Resolution: The service is running in a stable state
Manual Action Steps:
- ssh onto the affected server.
- Use `ps aux | grep <app>` to see if the application is still running.
- use `systemctl status <app>` to check the status of the application.
- If the application is trying to restart over and over open /etc/systemd/system/<app>.service
- Edit the `Restart=` line to be off rather than on-failure or always.
- Use `sudo journalctl -ex` to see the logs of the server after attempting to restart the application.
- A problem for some things in the past that weren't written by Errigal was users required for applications.

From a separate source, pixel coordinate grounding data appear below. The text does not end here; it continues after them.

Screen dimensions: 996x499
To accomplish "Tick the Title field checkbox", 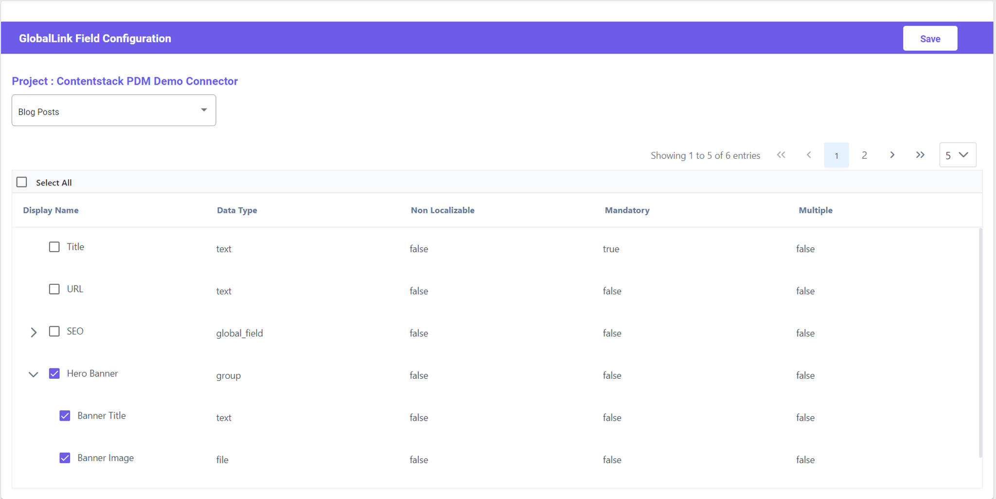I will pos(54,247).
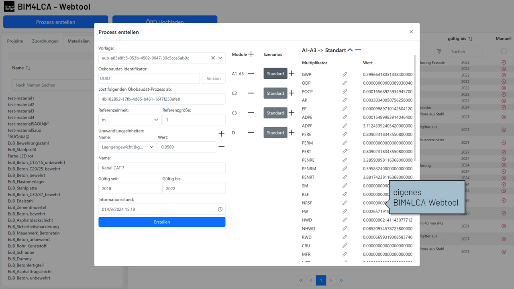Clear the Vorlage selection with X icon

click(x=213, y=58)
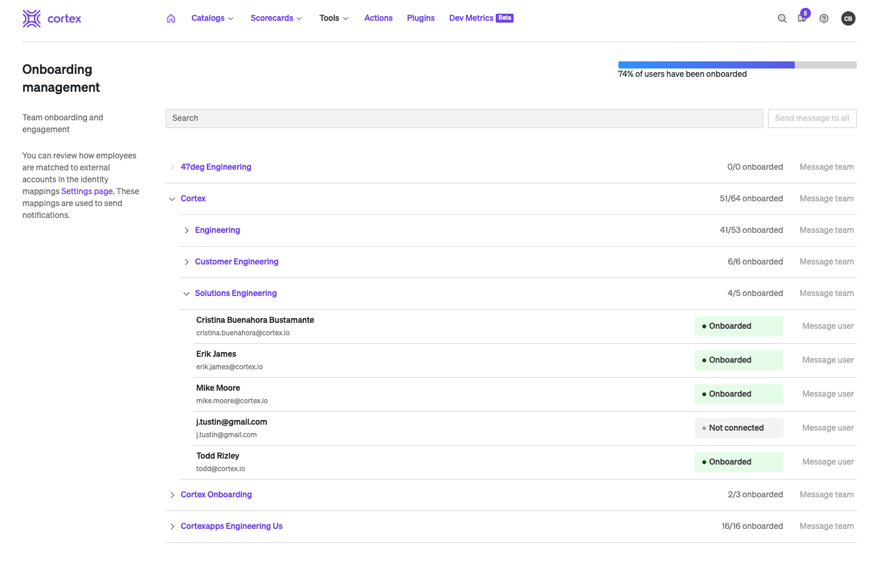
Task: Open the Scorecards dropdown menu
Action: (x=276, y=18)
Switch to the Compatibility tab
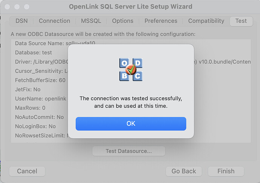Image resolution: width=260 pixels, height=183 pixels. (x=206, y=21)
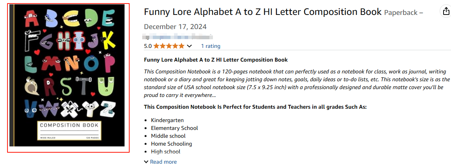Click the bold description heading

point(216,60)
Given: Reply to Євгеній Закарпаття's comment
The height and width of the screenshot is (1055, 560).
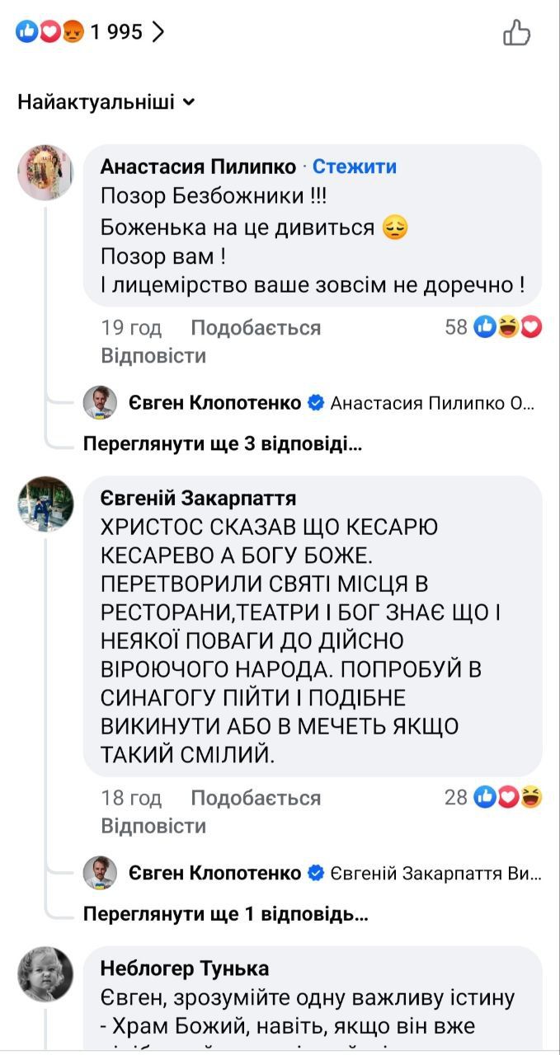Looking at the screenshot, I should (x=153, y=826).

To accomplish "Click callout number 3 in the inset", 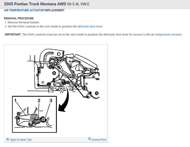I will point(51,101).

- ELK stack and MySQL all require an elasticsearch, logstash, kibana and mysql user respectively.
- Sometimes just fully shutting down the service with `sudo systemctl stop <app>` for a minute before trying to start it again with `sudo systemctl start <app>` can help the application recover.
- If the bash prompt is behaving strangely, the server is likely running out of RAM for some reason.
- Another thing worth checking is the disk space. `df -h`
- If this is an Errigal app, you can check the logs at moros.err:5601/app/kibana to see the application logs before the service died.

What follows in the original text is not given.